Театр / Премьера
В театральной мастерской "Студия Парис", основанной в украинской столице в 2009 году москвичкой Ларисой Парис и киевлянином Юрием Яценко, проходят премьерные показы спектакля "Эллины" по трагедии Софокла "Аякс". Рассказывает ЮЛИЯ БЕНТЯ.
Зрителю, попадающему в помещение театральной мастерской "Студия Парис" с почти безлюдной по вечерам улицы Гарматной на Шулявке, предлагают на несколько минут задержаться в холле и вслушаться в вавилонское многоголосие телевизионных репортажей, доносящихся из соседней комнаты. Новости слышны неутешительные — массовые акции протеста, уличные бои, угрозы дефолта. Казалось бы, где мы — а где Софокл, но Лариса Парис настолько искусно монтирует современность с древностью, что у человека, заходящего после "звукового" пролога в небольшой зал мастерской, вовсе не возникает ощущения антагонизма времен. Напротив, режиссер спектакля и единственная его исполнительница находит убедительные средства, чтобы объяснить историю как "застывшую реальность", где одни и те же сюжеты проигрываются с разными вариациями.
Обращение "Студии Парис" к "Аяксу" Софокла имеет свою подоплеку. Киевская история этого театра начиналась с чеховского "Вишневого сада", где в конце третьего действия Гаев произносил один из монологов Аякса. Далее были "Инфанта Исмена" по пьесе выдающегося греческого поэта Янниса Рицоса и попытка в начале прошлого года поставить Софокла вместе с учениками студии. Нынешние "Эллины" — это непрерывная исповедь пленницы и возлюбленной Аякса Текмессы, пропустившей через свою душу трагедию мужа. Оскорбленный тем, что доспехи погибшего Ахилла достались его сопернику Одиссею, он впал в буйство, перепутал врагов со стадом скота и, не выдержав позора, совершил самоубийство. Рассказ о конфликте между ахейскими царями, плач по погибшему, философские размышления о роковых страстях, уничтожающих человека,— все это воспринимается зрителем как некий высеченный из цельного куска мрамора словесный монолит. На час с небольшим, который длятся "Эллины", зрители подпадают под магию мелодичного, богатого оттенками и модуляциями, окутанного усталой безнадежностью голоса актрисы.

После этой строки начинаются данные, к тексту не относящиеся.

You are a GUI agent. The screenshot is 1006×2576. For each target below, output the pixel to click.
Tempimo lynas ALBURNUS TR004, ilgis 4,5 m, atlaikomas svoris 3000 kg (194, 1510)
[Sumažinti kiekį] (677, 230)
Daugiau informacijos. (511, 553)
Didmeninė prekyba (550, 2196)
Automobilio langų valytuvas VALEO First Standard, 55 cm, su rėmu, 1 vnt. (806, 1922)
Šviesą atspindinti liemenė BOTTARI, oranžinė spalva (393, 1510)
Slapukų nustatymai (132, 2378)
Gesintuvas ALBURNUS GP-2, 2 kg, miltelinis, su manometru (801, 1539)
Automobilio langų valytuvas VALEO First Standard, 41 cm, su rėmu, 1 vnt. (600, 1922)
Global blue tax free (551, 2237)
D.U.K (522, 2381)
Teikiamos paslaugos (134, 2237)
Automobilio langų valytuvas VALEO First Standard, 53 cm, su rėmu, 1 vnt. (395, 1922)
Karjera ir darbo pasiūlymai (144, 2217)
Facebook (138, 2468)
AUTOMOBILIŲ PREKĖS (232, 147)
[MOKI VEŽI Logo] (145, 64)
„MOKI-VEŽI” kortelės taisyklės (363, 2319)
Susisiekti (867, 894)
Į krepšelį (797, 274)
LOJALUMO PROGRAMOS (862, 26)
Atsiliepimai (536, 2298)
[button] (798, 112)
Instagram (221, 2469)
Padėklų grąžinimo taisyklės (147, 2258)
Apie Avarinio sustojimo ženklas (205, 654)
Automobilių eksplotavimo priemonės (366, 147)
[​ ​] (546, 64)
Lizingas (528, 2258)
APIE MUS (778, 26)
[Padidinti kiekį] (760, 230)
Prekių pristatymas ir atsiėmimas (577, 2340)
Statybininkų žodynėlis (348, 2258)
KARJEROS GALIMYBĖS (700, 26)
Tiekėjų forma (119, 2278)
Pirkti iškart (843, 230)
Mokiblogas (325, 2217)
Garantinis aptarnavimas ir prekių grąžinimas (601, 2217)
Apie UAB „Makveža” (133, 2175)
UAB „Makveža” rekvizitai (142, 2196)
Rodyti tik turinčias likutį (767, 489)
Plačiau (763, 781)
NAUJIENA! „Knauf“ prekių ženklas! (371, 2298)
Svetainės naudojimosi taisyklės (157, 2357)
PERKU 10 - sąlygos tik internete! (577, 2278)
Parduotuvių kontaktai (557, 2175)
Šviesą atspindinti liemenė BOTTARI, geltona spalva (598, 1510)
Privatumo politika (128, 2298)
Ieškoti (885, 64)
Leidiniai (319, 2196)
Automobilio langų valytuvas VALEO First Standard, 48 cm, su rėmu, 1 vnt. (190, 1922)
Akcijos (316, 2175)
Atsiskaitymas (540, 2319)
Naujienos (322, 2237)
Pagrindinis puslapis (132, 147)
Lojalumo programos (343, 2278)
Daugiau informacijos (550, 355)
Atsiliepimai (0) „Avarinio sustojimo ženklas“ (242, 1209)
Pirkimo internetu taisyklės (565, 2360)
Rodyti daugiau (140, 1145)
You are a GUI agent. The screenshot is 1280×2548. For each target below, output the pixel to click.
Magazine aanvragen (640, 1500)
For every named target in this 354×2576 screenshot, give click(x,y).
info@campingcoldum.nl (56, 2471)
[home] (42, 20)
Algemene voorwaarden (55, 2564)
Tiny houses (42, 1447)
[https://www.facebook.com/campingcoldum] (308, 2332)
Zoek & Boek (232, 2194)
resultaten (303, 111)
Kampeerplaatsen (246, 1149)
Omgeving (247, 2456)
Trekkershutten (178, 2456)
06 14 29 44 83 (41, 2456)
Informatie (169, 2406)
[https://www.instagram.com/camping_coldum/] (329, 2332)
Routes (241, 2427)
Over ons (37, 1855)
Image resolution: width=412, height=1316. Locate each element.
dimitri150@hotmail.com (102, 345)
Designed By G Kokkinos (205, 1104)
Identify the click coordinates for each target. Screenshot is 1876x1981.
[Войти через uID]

Однако Лариса Парис не просто является режиссером своей роли, она проявляет себя еще и как удивительно талантливый постановщик, заставляя пространство буквально дышать, аранжируя действие изысканным видеорядом и звуковой партитурой. Экраном в спектакле становится не только белая стена за спиной исполнительницы, но и пол — изображения географических карт, античных скульптур, разворотов рукописных книг, перемежаемые кадрами современной политической хроники, текут по нему к ногам зрителей, как морские волны. Усиливает эмоциональное воздействие монолога героини и звуковой ряд, составленный из фрагментов "Лунной сонаты" Бетховена и многократно цитирующей ее начальную тему Альтовой сонаты Шостаковича. Следует отметить, что настолько идеально продуманного, хронометрированного до микросекунд диалога музыки и поэтического слова сегодня, пожалуй, не встретишь ни в одном из киевских театров. Собственно, неразрешимой загадкой остается и то, каким образом Лариса Парис, актриса с совершенно уникальным набором профессиональных качеств (чего стоит одна ее потрясающая способность выучивать на память километровые тексты), создающая спектакли, аналогов которым у нас не отыщешь, очутилась в начале ХХІ века. Видимо, ответ, как обычно, следует искать у древних греков, в той же "застывшей реальности" — удивительной способности культуры к самосохранению и возрождению. В конце концов навечно застывшая со свечой у окна в безнадежном ожидании мужа Текмесса — образ не менее универсальный, чем Эдип или Прометей. И, хотим мы того или нет, очень современный.